One range is to be output from the listing below, exactly as written: the line with "ACT Math (40, 2349)" to the line with "ALEKS (58, 602)", both kept.

********

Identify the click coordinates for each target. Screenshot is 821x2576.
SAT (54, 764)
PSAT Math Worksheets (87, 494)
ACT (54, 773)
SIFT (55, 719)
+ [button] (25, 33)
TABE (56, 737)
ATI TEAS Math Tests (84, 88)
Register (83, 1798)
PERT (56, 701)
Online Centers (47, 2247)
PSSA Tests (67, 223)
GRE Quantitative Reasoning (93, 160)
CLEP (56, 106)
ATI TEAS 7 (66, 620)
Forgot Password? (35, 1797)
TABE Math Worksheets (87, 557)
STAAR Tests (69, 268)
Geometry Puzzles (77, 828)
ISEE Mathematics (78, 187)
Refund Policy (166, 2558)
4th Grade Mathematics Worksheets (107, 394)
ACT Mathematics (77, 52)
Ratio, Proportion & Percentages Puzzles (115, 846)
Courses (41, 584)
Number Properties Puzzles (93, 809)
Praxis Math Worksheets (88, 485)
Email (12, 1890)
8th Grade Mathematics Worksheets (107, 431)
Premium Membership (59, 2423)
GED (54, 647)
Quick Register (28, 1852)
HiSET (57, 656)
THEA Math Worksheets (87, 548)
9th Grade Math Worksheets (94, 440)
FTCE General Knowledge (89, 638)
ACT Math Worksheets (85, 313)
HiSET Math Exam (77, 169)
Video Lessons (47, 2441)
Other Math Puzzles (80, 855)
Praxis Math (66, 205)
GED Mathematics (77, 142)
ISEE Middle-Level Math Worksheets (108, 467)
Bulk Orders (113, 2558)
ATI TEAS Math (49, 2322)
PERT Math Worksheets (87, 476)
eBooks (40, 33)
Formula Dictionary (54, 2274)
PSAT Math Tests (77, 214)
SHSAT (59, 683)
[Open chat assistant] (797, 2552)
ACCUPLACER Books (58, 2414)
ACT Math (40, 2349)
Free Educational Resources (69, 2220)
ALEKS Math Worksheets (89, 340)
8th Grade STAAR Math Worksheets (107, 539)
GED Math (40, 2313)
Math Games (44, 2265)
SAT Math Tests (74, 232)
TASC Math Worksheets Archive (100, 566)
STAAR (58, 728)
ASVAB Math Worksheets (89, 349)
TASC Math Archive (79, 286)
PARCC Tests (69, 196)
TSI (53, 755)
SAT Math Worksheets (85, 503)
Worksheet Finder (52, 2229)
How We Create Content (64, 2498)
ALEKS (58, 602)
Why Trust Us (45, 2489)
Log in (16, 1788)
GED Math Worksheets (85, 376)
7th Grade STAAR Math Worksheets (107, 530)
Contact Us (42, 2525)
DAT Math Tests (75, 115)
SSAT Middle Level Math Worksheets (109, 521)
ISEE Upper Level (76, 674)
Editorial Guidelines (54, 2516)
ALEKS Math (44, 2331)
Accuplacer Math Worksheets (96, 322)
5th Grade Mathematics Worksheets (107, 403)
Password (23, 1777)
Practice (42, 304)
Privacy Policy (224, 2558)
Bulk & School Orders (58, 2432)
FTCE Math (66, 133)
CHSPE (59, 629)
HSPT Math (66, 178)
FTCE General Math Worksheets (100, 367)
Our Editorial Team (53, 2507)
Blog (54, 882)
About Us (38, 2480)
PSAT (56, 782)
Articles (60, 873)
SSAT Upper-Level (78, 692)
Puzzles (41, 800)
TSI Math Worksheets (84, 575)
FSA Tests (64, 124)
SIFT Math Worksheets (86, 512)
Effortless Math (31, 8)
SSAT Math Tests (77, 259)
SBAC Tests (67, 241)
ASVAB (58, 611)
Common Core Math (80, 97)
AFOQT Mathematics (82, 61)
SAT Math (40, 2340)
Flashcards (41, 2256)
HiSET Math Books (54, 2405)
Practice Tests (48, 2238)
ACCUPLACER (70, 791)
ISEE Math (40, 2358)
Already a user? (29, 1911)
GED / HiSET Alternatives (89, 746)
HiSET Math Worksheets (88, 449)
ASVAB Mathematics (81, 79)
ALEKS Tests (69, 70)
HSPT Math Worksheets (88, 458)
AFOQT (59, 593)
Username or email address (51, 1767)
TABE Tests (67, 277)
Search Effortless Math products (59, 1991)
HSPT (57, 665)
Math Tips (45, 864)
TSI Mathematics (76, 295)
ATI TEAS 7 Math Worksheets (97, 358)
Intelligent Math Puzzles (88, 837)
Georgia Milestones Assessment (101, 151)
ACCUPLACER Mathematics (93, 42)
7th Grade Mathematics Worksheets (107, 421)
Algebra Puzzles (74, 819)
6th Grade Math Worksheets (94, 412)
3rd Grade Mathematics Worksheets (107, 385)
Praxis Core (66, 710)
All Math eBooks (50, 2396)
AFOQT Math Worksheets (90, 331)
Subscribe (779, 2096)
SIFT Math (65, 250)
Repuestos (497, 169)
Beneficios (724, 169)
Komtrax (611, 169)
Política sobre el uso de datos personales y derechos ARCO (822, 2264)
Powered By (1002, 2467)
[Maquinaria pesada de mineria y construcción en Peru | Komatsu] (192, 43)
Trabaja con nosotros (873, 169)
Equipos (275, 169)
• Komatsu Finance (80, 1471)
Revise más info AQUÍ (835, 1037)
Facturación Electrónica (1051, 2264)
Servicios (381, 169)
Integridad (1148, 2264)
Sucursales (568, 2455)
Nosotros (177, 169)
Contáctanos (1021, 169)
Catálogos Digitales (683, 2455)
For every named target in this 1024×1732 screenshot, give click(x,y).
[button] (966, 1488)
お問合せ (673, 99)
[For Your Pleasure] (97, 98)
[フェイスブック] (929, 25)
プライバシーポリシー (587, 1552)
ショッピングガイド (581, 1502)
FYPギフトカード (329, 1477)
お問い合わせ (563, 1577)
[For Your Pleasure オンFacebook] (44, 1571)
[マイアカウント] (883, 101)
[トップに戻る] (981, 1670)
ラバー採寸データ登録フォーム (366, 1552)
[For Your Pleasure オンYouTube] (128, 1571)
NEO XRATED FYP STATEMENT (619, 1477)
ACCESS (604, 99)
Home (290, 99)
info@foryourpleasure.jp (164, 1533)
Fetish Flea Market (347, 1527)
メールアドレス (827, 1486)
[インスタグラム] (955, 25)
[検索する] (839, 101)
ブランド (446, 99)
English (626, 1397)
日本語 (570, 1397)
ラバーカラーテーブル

********

### Completed task
ACT Math (40, 2349)
Free Educational Resources (69, 2220)
ALEKS Math Worksheets (89, 340)
8th Grade STAAR Math Worksheets (107, 539)
GED Math (40, 2313)
Math Games (44, 2265)
SAT Math Tests (74, 232)
TASC Math Worksheets Archive (100, 566)
STAAR (58, 728)
ASVAB Math Worksheets (89, 349)
TASC Math Archive (79, 286)
PARCC Tests (69, 196)
TSI (53, 755)
SAT Math Worksheets (85, 503)
Worksheet Finder (52, 2229)
How We Create Content (64, 2498)
ALEKS (58, 602)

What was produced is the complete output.